Le altre ricerche genetiche e il ruolo del ferro

A confermare l’importanza delle ricerche genetiche è un’altra scoperta, che arriva proprio dal Centro Cardiologico Monzino: «Anche noi abbiamo effettuato alcuni studi, focalizzandoci sul ferro. Stiamo cercando di identificare, infatti, le alterazioni del metabolismo del ferro in relazione allo scompenso cardiaco», spiega Agostoni. Questo coinvolge i clinici dello scompenso cardiaco, in particolare il gruppo che fa capo alla dottoressa Campodonico, e i ricercatori di scienze di base e in particolare il gruppo che fa capo al dott Poggio. «Già da qualche anno, infatti, nei casi di scompenso cardiaco si prevede la somministrazione in alte dosi di un tipo particolare di ferro, il ferro carbossimaltosio: è una pratica riconosciuta e in atto. La novità, invece, è l’identificazione di un nesso tra il ferro e alcuni geni intramiocardici che regolano il metabolismo del ferro e che, quando sono disfunzionali, sarebbero una delle cause dell’aggravamento dello scompenso cardiaco», prosegue il cardiologo.


Dalla prevenzione ai nuovi farmaci

Naturalmente tutte queste ricerche vanno a sommarsi a quanto già conosciamo sugli altri fattori che concorrono all’insorgenza dell’infarto o dell’ictus, e che riguardano lo stile di vita: «Si tratta principalmente di ipertensione, diabete, fumo, colesterolo alto e quadro lipidico, che sono fondamentali nella prevenzione delle patologie cardiovascolari», conferma Agostoni.

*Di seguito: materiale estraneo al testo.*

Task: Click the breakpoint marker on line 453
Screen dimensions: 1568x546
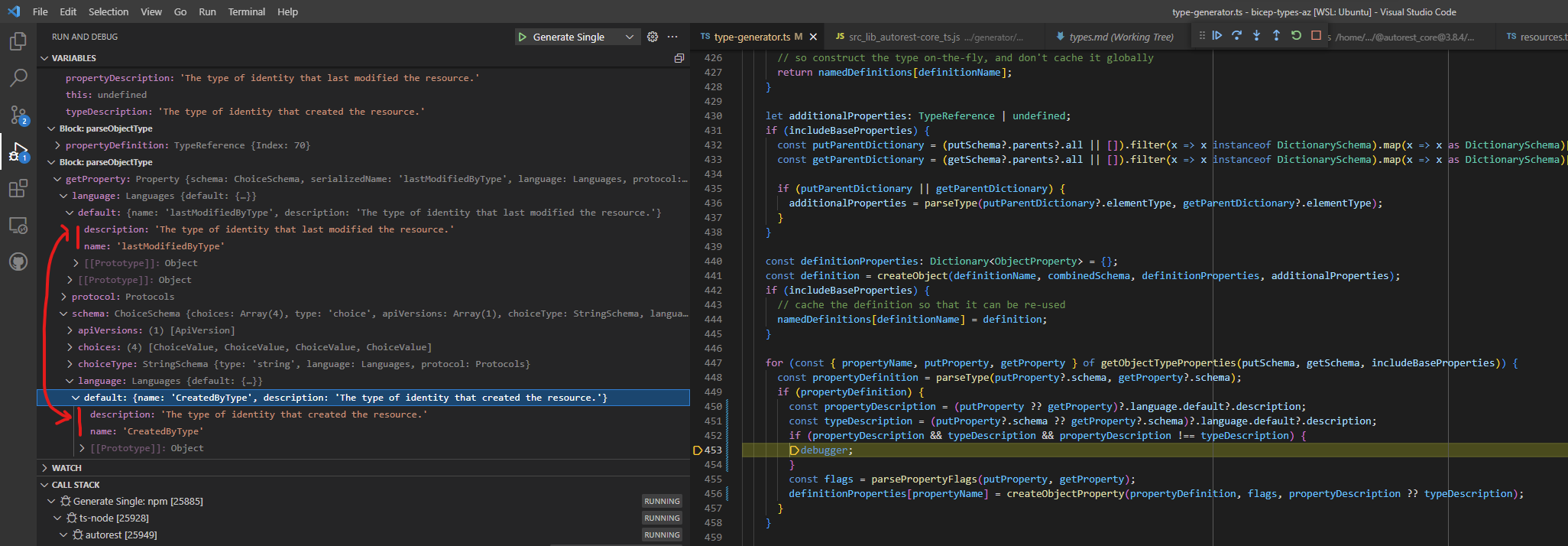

«Gli attuali farmaci che i medici prescrivono lavorano per ridurre i fattori di rischio per le malattie cardiache, come i farmaci per abbassare il colesterolo. Tuttavia, dobbiamo identificare i farmaci che prendono di mira la malattia dove si sviluppa. Ecco perché è importante trovare i geni responsabili dello sviluppo della malattia nelle arterie, perché è lì che si formano le placche», ha spiegato Mete Civelek, ricercatore senior dello studio americano.

Ma quando si potrà disporre di questi farmaci innovativi che agiscono a livello genetico? «È una domanda lontana dall’avere una risposta adesso, i tempi non sono così vicini. A oggi dobbiamo attenerci alle indicazioni di cui disponiamo, quindi lavorare sulla prevenzione e sui fattori di rischio noti. Certo, disponendo di conoscenze genetiche che confermano una predisposizione all’infarto, potremo già nel breve periodo seguire una terapia preventiva che passa da un rigoroso controllo degli altri fattori di rischio, quelli sui quali già adesso possiamo intervenire», conclude l’esperto.